Aim of the task:
All of the data needs to be printed again, exactly as written.

Study material:
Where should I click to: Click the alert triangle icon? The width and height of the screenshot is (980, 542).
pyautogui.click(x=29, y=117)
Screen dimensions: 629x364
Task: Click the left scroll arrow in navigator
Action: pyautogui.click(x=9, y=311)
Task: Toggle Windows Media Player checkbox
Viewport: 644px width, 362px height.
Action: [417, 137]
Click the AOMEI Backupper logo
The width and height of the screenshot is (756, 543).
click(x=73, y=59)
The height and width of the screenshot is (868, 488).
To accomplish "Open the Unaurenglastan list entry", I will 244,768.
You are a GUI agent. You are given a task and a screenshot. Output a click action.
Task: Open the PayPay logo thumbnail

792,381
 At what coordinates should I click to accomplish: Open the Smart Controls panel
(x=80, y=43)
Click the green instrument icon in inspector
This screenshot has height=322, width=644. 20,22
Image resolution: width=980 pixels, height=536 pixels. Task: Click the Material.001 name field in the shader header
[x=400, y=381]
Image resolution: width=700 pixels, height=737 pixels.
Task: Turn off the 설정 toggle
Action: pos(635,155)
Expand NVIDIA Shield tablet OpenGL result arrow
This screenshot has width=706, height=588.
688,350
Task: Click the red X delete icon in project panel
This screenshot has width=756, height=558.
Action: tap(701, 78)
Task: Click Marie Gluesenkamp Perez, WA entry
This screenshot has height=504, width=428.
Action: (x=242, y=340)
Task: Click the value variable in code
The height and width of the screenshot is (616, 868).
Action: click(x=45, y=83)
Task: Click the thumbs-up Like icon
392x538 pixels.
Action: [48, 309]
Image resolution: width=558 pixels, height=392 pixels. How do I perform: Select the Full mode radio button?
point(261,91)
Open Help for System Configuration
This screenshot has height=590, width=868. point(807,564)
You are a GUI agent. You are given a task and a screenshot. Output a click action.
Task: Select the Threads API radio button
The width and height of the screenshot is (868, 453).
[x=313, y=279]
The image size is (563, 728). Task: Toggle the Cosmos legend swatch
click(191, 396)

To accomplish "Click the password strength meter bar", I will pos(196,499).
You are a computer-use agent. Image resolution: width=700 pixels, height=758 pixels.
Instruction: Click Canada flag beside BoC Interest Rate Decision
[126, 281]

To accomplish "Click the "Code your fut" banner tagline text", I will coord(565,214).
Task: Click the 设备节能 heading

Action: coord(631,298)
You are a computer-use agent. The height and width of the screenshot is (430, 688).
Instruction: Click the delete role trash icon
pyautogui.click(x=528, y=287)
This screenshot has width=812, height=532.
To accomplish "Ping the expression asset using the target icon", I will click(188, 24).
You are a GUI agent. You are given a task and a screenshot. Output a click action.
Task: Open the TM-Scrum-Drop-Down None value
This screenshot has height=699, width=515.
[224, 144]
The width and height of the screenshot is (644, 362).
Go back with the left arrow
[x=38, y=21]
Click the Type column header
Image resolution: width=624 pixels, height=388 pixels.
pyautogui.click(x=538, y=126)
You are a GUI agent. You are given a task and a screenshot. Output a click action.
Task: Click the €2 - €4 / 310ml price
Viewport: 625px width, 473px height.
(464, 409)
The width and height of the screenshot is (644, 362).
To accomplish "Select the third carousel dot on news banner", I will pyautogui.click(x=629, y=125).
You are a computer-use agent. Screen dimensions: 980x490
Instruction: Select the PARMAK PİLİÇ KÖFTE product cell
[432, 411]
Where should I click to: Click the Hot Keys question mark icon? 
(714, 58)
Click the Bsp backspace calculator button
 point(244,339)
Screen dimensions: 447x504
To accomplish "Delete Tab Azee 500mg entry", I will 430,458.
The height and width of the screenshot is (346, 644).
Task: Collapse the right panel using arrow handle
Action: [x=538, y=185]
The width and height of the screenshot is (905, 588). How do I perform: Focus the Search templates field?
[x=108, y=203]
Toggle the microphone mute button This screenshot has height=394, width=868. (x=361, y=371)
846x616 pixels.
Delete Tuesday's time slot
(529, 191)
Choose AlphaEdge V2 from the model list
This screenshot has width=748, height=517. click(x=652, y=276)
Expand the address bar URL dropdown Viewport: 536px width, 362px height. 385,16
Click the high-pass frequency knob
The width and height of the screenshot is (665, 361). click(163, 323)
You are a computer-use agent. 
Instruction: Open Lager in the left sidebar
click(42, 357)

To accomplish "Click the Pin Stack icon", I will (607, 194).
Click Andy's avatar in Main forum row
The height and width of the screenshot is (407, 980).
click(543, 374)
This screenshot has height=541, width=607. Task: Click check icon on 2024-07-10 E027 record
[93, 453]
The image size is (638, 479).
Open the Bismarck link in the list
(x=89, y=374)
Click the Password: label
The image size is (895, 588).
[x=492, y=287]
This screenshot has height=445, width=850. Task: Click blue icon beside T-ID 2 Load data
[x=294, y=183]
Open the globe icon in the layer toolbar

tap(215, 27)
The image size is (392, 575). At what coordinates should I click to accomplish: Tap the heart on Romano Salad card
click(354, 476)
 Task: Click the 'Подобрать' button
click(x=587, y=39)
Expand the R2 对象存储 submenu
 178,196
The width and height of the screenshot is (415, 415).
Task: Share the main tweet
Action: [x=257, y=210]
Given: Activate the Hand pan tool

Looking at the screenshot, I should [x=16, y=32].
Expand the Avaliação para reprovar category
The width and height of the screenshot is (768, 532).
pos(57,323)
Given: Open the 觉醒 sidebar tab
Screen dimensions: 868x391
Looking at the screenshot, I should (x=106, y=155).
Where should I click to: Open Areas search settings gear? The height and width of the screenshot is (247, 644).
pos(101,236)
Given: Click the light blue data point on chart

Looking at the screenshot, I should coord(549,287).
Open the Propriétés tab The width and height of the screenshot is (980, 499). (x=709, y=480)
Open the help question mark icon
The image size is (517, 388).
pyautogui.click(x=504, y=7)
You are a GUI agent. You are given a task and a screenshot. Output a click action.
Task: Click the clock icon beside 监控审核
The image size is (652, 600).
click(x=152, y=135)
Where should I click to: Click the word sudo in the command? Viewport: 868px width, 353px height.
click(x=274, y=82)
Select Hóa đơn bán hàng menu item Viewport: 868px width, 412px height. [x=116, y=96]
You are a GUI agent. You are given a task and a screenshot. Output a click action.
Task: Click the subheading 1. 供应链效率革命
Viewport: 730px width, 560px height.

Written solution:
Where should I click to: Click the alert triangle icon? The width and height of the screenshot is (980, 542).
pyautogui.click(x=29, y=117)
Screen dimensions: 629x364
Task: Click the left scroll arrow in navigator
Action: pyautogui.click(x=9, y=311)
Task: Toggle Windows Media Player checkbox
Viewport: 644px width, 362px height.
Action: [417, 137]
Click the AOMEI Backupper logo
The width and height of the screenshot is (756, 543).
click(x=73, y=59)
The height and width of the screenshot is (868, 488).
To accomplish "Open the Unaurenglastan list entry", I will 244,768.
You are a GUI agent. You are given a task and a screenshot. Output a click action.
Task: Open the PayPay logo thumbnail

792,381
 At what coordinates should I click to accomplish: Open the Smart Controls panel
(x=80, y=43)
Click the green instrument icon in inspector
This screenshot has height=322, width=644. 20,22
Image resolution: width=980 pixels, height=536 pixels. Task: Click the Material.001 name field in the shader header
[x=400, y=381]
Image resolution: width=700 pixels, height=737 pixels.
Task: Turn off the 설정 toggle
Action: pos(635,155)
Expand NVIDIA Shield tablet OpenGL result arrow
This screenshot has width=706, height=588.
688,350
Task: Click the red X delete icon in project panel
This screenshot has width=756, height=558.
Action: tap(701, 78)
Task: Click Marie Gluesenkamp Perez, WA entry
This screenshot has height=504, width=428.
Action: (x=242, y=340)
Task: Click the value variable in code
The height and width of the screenshot is (616, 868).
Action: click(x=45, y=83)
Task: Click the thumbs-up Like icon
392x538 pixels.
Action: [48, 309]
Image resolution: width=558 pixels, height=392 pixels. How do I perform: Select the Full mode radio button?
point(261,91)
Open Help for System Configuration
This screenshot has height=590, width=868. point(807,564)
You are a GUI agent. You are given a task and a screenshot. Output a click action.
Task: Select the Threads API radio button
The width and height of the screenshot is (868, 453).
[x=313, y=279]
The image size is (563, 728). Task: Toggle the Cosmos legend swatch
click(191, 396)

To accomplish "Click the password strength meter bar", I will pos(196,499).
You are a computer-use agent. Image resolution: width=700 pixels, height=758 pixels.
Instruction: Click Canada flag beside BoC Interest Rate Decision
[126, 281]

To accomplish "Click the "Code your fut" banner tagline text", I will coord(565,214).
Task: Click the 设备节能 heading

Action: coord(631,298)
You are a computer-use agent. The height and width of the screenshot is (430, 688).
Instruction: Click the delete role trash icon
pyautogui.click(x=528, y=287)
This screenshot has width=812, height=532.
To accomplish "Ping the expression asset using the target icon", I will click(188, 24).
You are a GUI agent. You are given a task and a screenshot. Output a click action.
Task: Open the TM-Scrum-Drop-Down None value
This screenshot has height=699, width=515.
[224, 144]
The width and height of the screenshot is (644, 362).
Go back with the left arrow
[x=38, y=21]
Click the Type column header
Image resolution: width=624 pixels, height=388 pixels.
pyautogui.click(x=538, y=126)
You are a GUI agent. You are given a task and a screenshot. Output a click action.
Task: Click the €2 - €4 / 310ml price
Viewport: 625px width, 473px height.
(464, 409)
The width and height of the screenshot is (644, 362).
To accomplish "Select the third carousel dot on news banner", I will pyautogui.click(x=629, y=125).
You are a computer-use agent. Screen dimensions: 980x490
Instruction: Select the PARMAK PİLİÇ KÖFTE product cell
[432, 411]
Where should I click to: Click the Hot Keys question mark icon? 
(714, 58)
Click the Bsp backspace calculator button
 point(244,339)
Screen dimensions: 447x504
To accomplish "Delete Tab Azee 500mg entry", I will 430,458.
The height and width of the screenshot is (346, 644).
Task: Collapse the right panel using arrow handle
Action: [x=538, y=185]
The width and height of the screenshot is (905, 588). How do I perform: Focus the Search templates field?
[x=108, y=203]
Toggle the microphone mute button This screenshot has height=394, width=868. (x=361, y=371)
846x616 pixels.
Delete Tuesday's time slot
(529, 191)
Choose AlphaEdge V2 from the model list
This screenshot has width=748, height=517. click(x=652, y=276)
Expand the address bar URL dropdown Viewport: 536px width, 362px height. 385,16
Click the high-pass frequency knob
The width and height of the screenshot is (665, 361). click(163, 323)
You are a computer-use agent. 
Instruction: Open Lager in the left sidebar
click(42, 357)

To accomplish "Click the Pin Stack icon", I will (607, 194).
Click Andy's avatar in Main forum row
The height and width of the screenshot is (407, 980).
click(543, 374)
This screenshot has height=541, width=607. Task: Click check icon on 2024-07-10 E027 record
[93, 453]
The image size is (638, 479).
Open the Bismarck link in the list
(x=89, y=374)
Click the Password: label
The image size is (895, 588).
[x=492, y=287]
This screenshot has height=445, width=850. Task: Click blue icon beside T-ID 2 Load data
[x=294, y=183]
Open the globe icon in the layer toolbar

tap(215, 27)
The image size is (392, 575). At what coordinates should I click to accomplish: Tap the heart on Romano Salad card
click(354, 476)
 Task: Click the 'Подобрать' button
click(x=587, y=39)
Expand the R2 对象存储 submenu
 178,196
The width and height of the screenshot is (415, 415).
Task: Share the main tweet
Action: [x=257, y=210]
Given: Activate the Hand pan tool

Looking at the screenshot, I should [x=16, y=32].
Expand the Avaliação para reprovar category
The width and height of the screenshot is (768, 532).
pos(57,323)
Given: Open the 觉醒 sidebar tab
Screen dimensions: 868x391
Looking at the screenshot, I should (x=106, y=155).
Where should I click to: Open Areas search settings gear? The height and width of the screenshot is (247, 644).
pos(101,236)
Given: Click the light blue data point on chart

Looking at the screenshot, I should coord(549,287).
Open the Propriétés tab The width and height of the screenshot is (980, 499). (x=709, y=480)
Open the help question mark icon
The image size is (517, 388).
pyautogui.click(x=504, y=7)
You are a GUI agent. You are given a task and a screenshot. Output a click action.
Task: Click the clock icon beside 监控审核
The image size is (652, 600).
click(x=152, y=135)
Where should I click to: Click the word sudo in the command? Viewport: 868px width, 353px height.
click(x=274, y=82)
Select Hóa đơn bán hàng menu item Viewport: 868px width, 412px height. [x=116, y=96]
You are a GUI agent. You are given a task and a screenshot. Output a click action.
Task: Click the subheading 1. 供应链效率革命
Viewport: 730px width, 560px height.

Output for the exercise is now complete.